US payrolls to show sharp decline

Tue, Jun 29 2010, 06:11 GMT
by Trevor Williams


This week is considerably quieter in terms of UK economic data. Several housing market releases should get the most market attention, with net mortgage lending and mortgage approvals for May, as well as the Nationwide house price index for June, providing the latest snapshot of the current state of activity. Both lending and approvals have trended sideways over the past few months, and more of the same is expected, with net lending likely to remain around £0.5bn and approvals up very marginally to 52k. Also out during the week, the final release of Q1 GDP is expected to confirm the previous 0.3% quarterly growth estimates, while the manufacturing PMI index is expected to fall back a touch to 57.5 but remain at a level consistent with robust growth in the sector. The Bank of England publishes its quarterly Credit Conditions survey on Friday.
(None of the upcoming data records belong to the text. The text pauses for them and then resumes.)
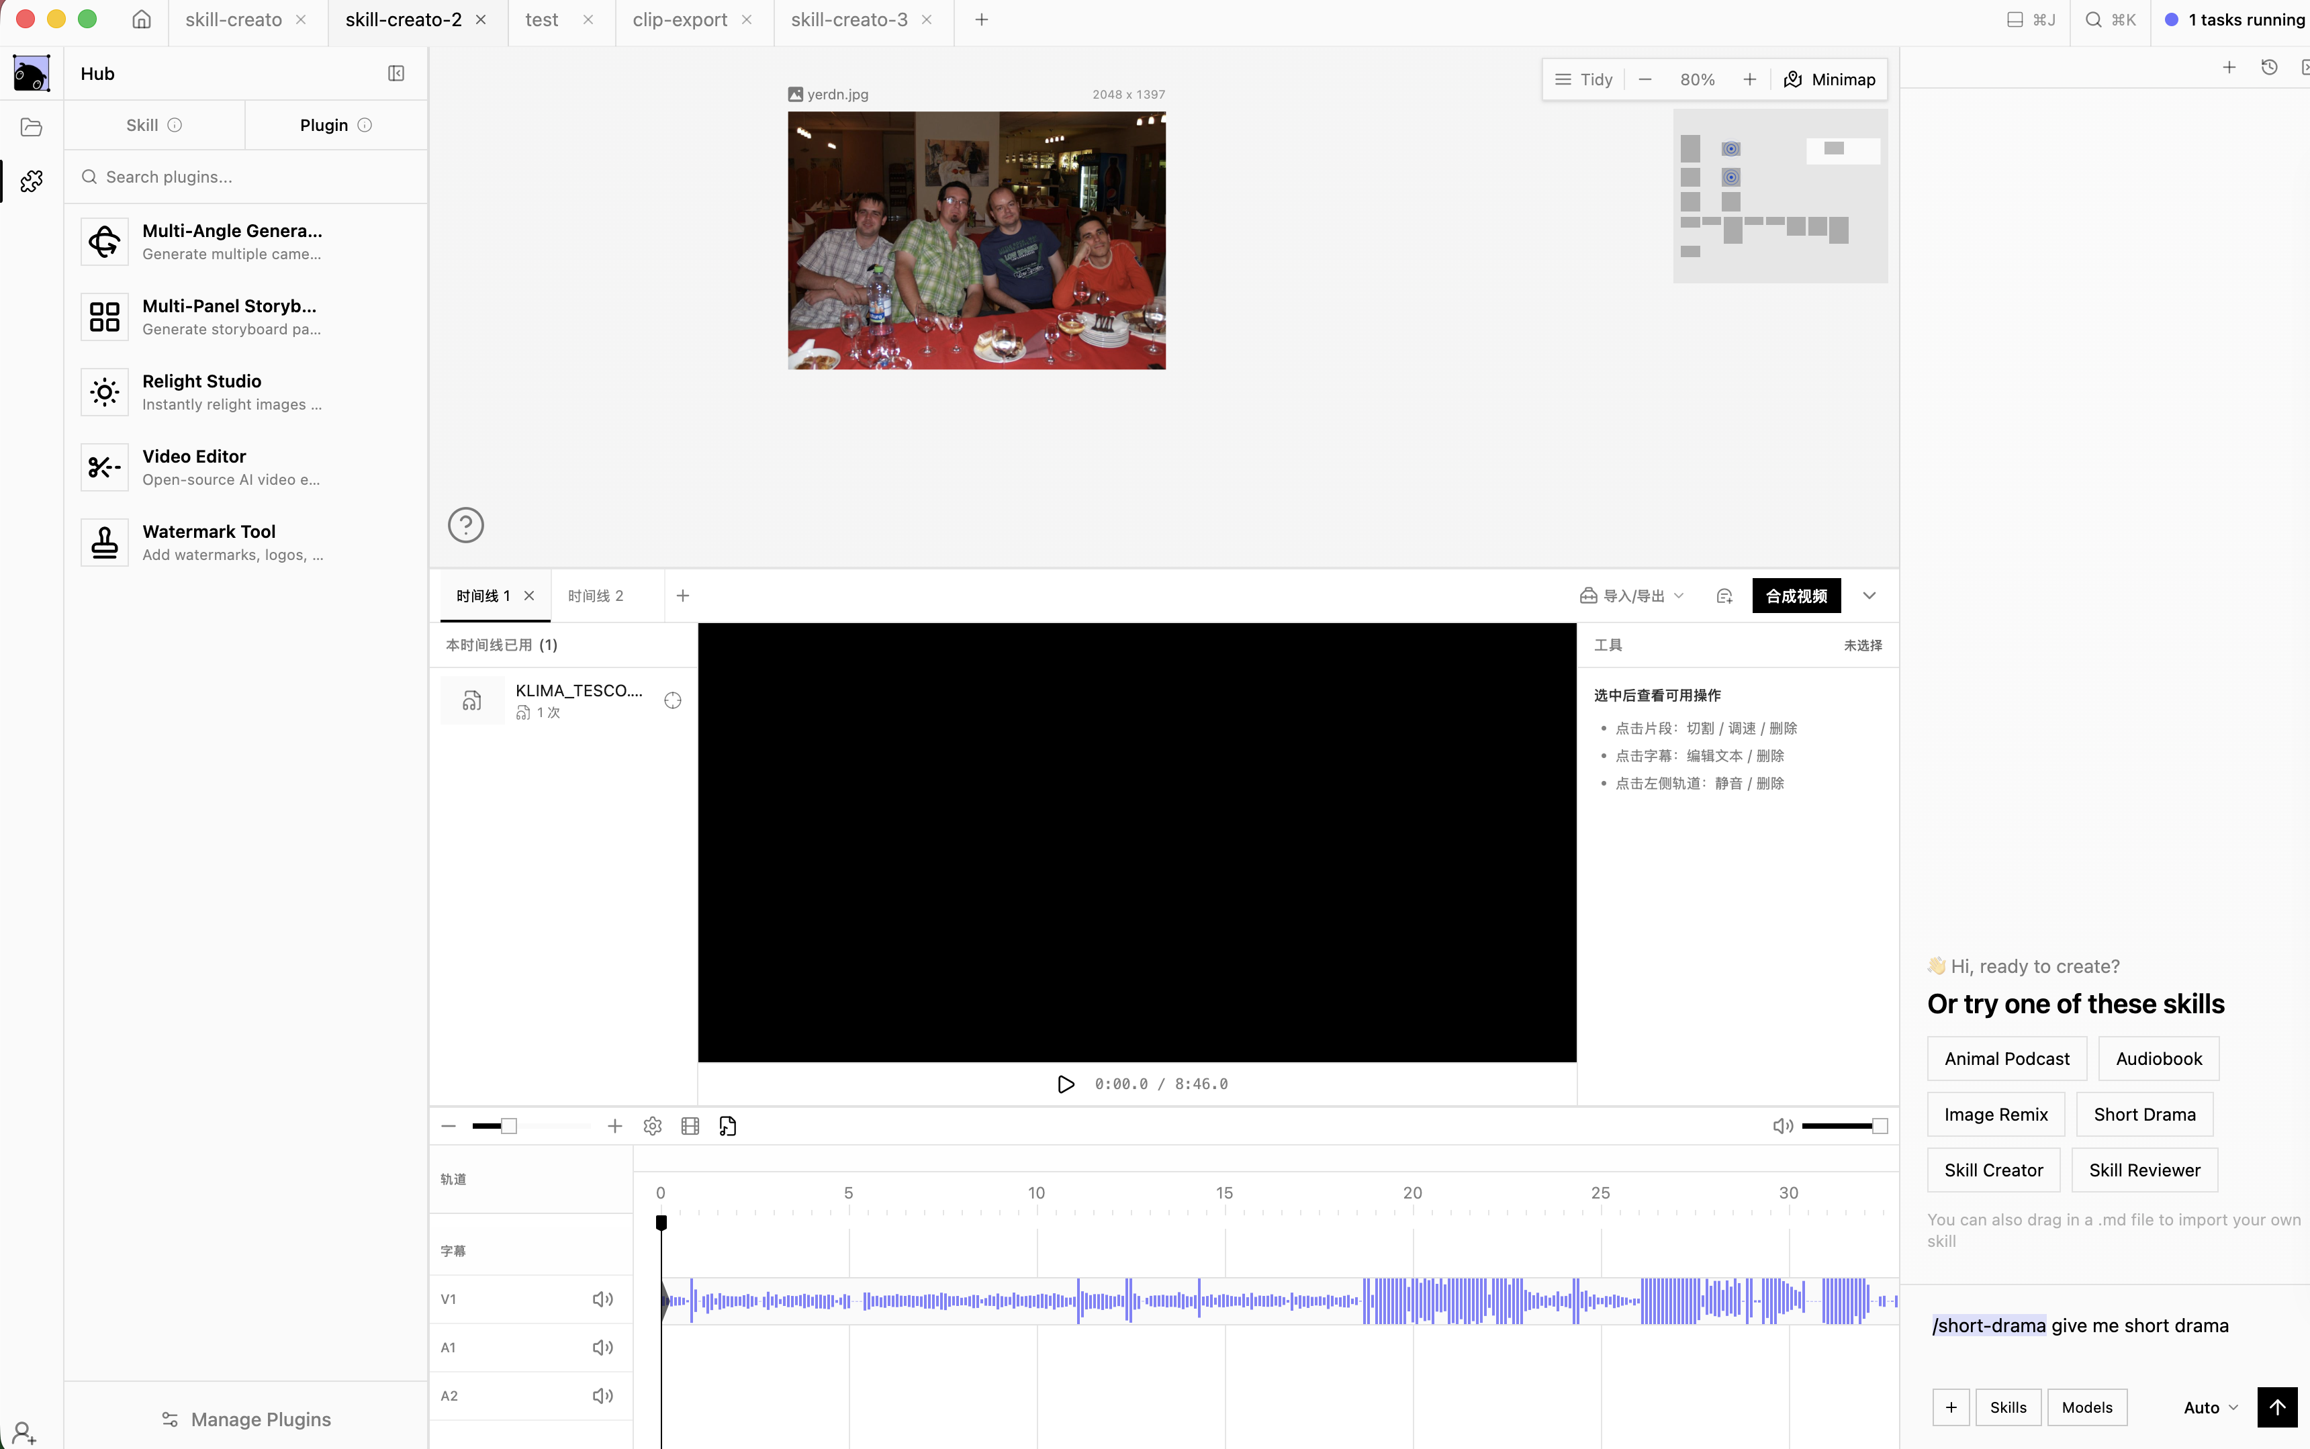Collapse the Hub sidebar panel
Screen dimensions: 2310x1449
click(x=396, y=74)
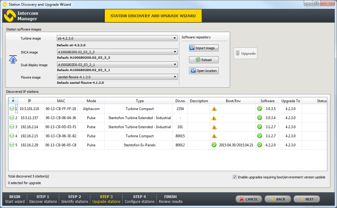The width and height of the screenshot is (337, 208).
Task: Click warning icon for station 10.5.101.119
Action: point(214,109)
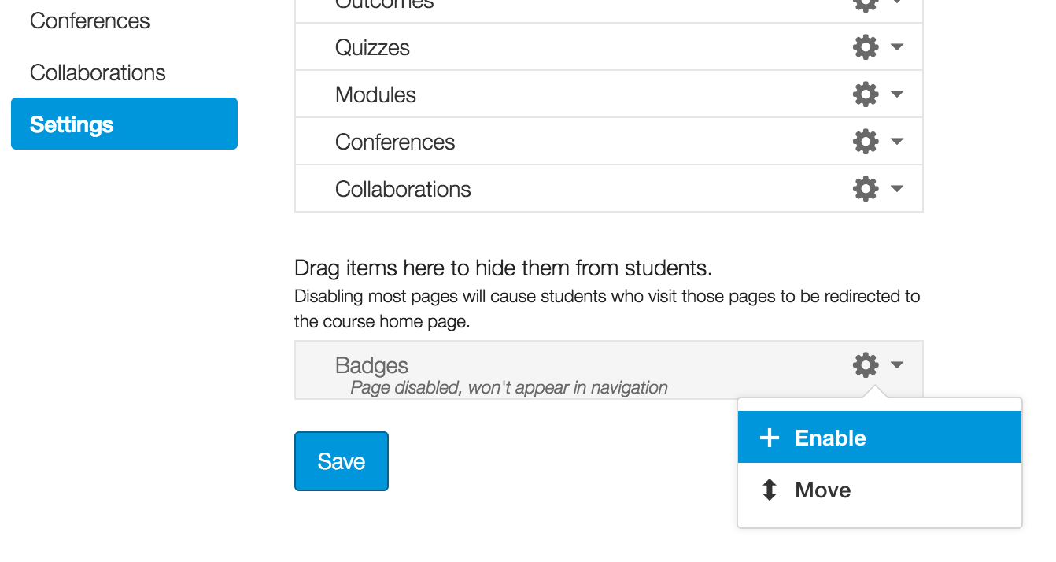The width and height of the screenshot is (1056, 562).
Task: Click the gear icon for Quizzes
Action: (x=865, y=47)
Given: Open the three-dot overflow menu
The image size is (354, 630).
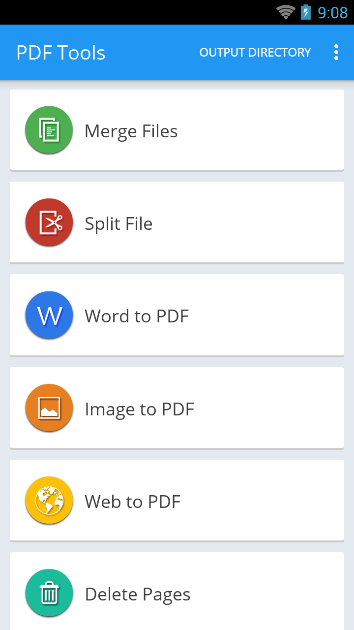Looking at the screenshot, I should tap(336, 52).
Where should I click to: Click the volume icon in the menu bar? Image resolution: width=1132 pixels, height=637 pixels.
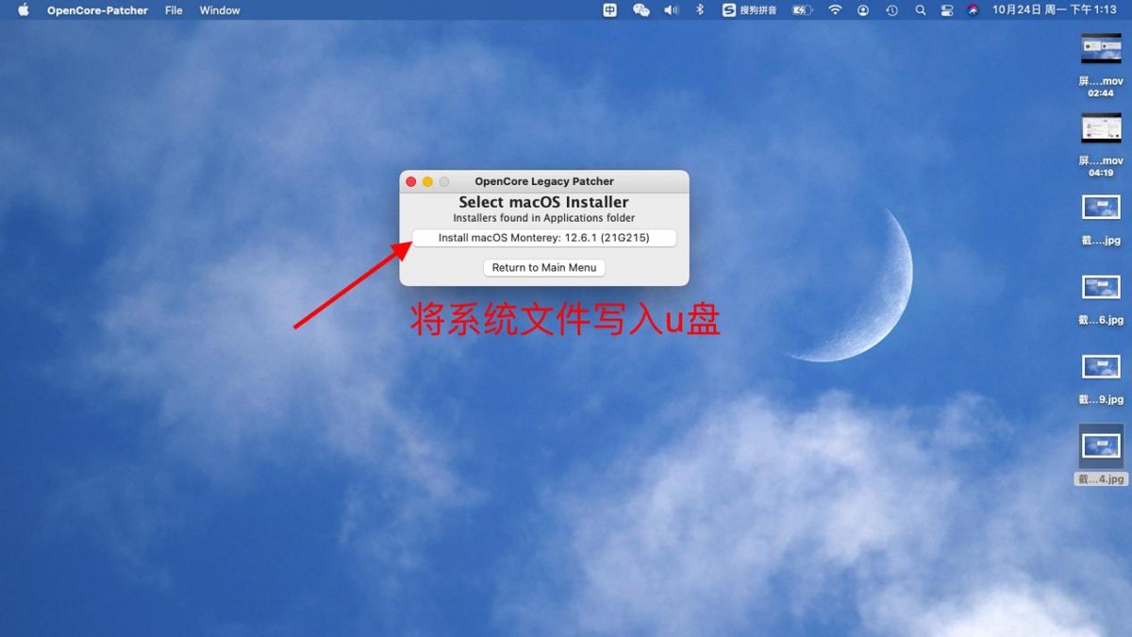pos(671,10)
We expect US non-farm payrolls to show a sharp 140,000 fall in June as temporary hiring related to 2010 census rolls off. Particular attention will, however, be paid to private payrolls, where we look for a net gain of 95,000, stronger than the 41,000 posted in May but well below levels in March and April. Recent data support the view that companies are more confident about boosting business spending than adding to payrolls. We look for the unemployment rate and average workweek to remain unchanged at 9.7% and 34.2 hours, respectively. The other main highlights this week are ISM manufacturing on Thursday and consumer confidence on Tuesday, with small falls predicted in both indices in June. Fed speakers this week include Warsh and Evans.

This week sees a variety of economic data releases to shed further light on the evolving economic picture within the euro area. The latest European Commission confidence reports, final PMI manufacturing surveys and preliminary CPI data for June are all scheduled for release. We look for the Commission economic sentiment index to be flat at 98.4 in June, as robust export sentiment is broadly offset by fall-out from market concerns over the sovereign debt crisis. M3 money supply figures (which incorporate bank lending to the private sector) will also be closely watched. For M3, we forecast an annual contraction of 0.2% during May. In other events, the expiry of the ECB’s first LTRO on Thursday will bring renewed focus on liquidity and funding issues in the region.

In emerging markets this week, Turkish GDP is expected to have risen strongly in Q1, up 12.9% yearon- year from 6% in Q4, underpinned by robust domestic demand and a recovery in exports. In other news, Poland is expected to keep its base rate steady at 3.5%. Looking at the Asia-Pacific region, South Korean inflation is forecast to rise to 2.9% in June, up from 2.7% in May. While building inflationary pressures are a concern, we expect the Bank of Korea to keep interest rates on hold while they assess the fall-out from the eurozone debt crisis on the economic outlook. Indonesian inflation is also projected to show a higher annual rate at 4.5% in June.